▶ [What you are asked to do]
Nothing should be dropped or changed: copy every line of the listing.

▶ [Dataset excerpts]
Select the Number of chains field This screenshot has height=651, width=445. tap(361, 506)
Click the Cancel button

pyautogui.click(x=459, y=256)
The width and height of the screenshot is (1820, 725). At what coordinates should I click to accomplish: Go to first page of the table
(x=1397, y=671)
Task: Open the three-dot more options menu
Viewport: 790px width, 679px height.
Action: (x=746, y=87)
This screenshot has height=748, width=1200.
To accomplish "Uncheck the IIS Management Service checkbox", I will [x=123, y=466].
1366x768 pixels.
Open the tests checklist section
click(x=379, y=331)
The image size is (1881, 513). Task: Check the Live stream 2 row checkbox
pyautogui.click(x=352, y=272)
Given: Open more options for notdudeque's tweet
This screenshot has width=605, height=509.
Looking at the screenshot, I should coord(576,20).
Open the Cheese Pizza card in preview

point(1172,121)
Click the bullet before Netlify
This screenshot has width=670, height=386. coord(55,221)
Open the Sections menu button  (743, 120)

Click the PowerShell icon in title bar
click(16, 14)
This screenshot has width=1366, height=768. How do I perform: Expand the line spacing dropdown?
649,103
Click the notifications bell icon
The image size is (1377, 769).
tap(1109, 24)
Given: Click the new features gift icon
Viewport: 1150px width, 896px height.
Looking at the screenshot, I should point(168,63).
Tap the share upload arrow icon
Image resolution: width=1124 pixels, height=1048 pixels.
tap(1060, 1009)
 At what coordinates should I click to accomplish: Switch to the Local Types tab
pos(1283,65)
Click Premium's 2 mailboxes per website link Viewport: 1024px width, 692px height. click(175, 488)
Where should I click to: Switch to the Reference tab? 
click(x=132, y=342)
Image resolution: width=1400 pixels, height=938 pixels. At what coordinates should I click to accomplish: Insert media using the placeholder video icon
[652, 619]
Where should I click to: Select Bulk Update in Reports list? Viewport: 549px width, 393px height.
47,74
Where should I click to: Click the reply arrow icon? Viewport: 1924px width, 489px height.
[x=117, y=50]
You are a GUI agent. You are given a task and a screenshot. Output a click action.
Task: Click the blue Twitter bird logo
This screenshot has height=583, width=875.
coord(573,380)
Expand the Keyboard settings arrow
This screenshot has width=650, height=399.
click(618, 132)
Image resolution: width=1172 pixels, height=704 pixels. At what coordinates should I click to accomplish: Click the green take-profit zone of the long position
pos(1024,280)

▶ [Solved exercise]
Select the Number of chains field This screenshot has height=651, width=445. tap(361, 506)
Click the Cancel button

pyautogui.click(x=459, y=256)
The width and height of the screenshot is (1820, 725). At what coordinates should I click to accomplish: Go to first page of the table
(x=1397, y=671)
Task: Open the three-dot more options menu
Viewport: 790px width, 679px height.
Action: (x=746, y=87)
This screenshot has height=748, width=1200.
To accomplish "Uncheck the IIS Management Service checkbox", I will [x=123, y=466].
1366x768 pixels.
Open the tests checklist section
click(x=379, y=331)
The image size is (1881, 513). Task: Check the Live stream 2 row checkbox
pyautogui.click(x=352, y=272)
Given: Open more options for notdudeque's tweet
This screenshot has width=605, height=509.
Looking at the screenshot, I should coord(576,20).
Open the Cheese Pizza card in preview

point(1172,121)
Click the bullet before Netlify
This screenshot has width=670, height=386. coord(55,221)
Open the Sections menu button  (743, 120)

Click the PowerShell icon in title bar
click(16, 14)
This screenshot has width=1366, height=768. How do I perform: Expand the line spacing dropdown?
649,103
Click the notifications bell icon
The image size is (1377, 769).
tap(1109, 24)
Given: Click the new features gift icon
Viewport: 1150px width, 896px height.
Looking at the screenshot, I should point(168,63).
Tap the share upload arrow icon
Image resolution: width=1124 pixels, height=1048 pixels.
tap(1060, 1009)
 At what coordinates should I click to accomplish: Switch to the Local Types tab
pos(1283,65)
Click Premium's 2 mailboxes per website link Viewport: 1024px width, 692px height. click(175, 488)
Where should I click to: Switch to the Reference tab? 
click(x=132, y=342)
Image resolution: width=1400 pixels, height=938 pixels. At what coordinates should I click to accomplish: Insert media using the placeholder video icon
[652, 619]
Where should I click to: Select Bulk Update in Reports list? Viewport: 549px width, 393px height.
47,74
Where should I click to: Click the reply arrow icon? Viewport: 1924px width, 489px height.
[x=117, y=50]
You are a GUI agent. You are given a task and a screenshot. Output a click action.
Task: Click the blue Twitter bird logo
This screenshot has height=583, width=875.
coord(573,380)
Expand the Keyboard settings arrow
This screenshot has width=650, height=399.
click(618, 132)
Image resolution: width=1172 pixels, height=704 pixels. At what coordinates should I click to accomplish: Click the green take-profit zone of the long position
pos(1024,280)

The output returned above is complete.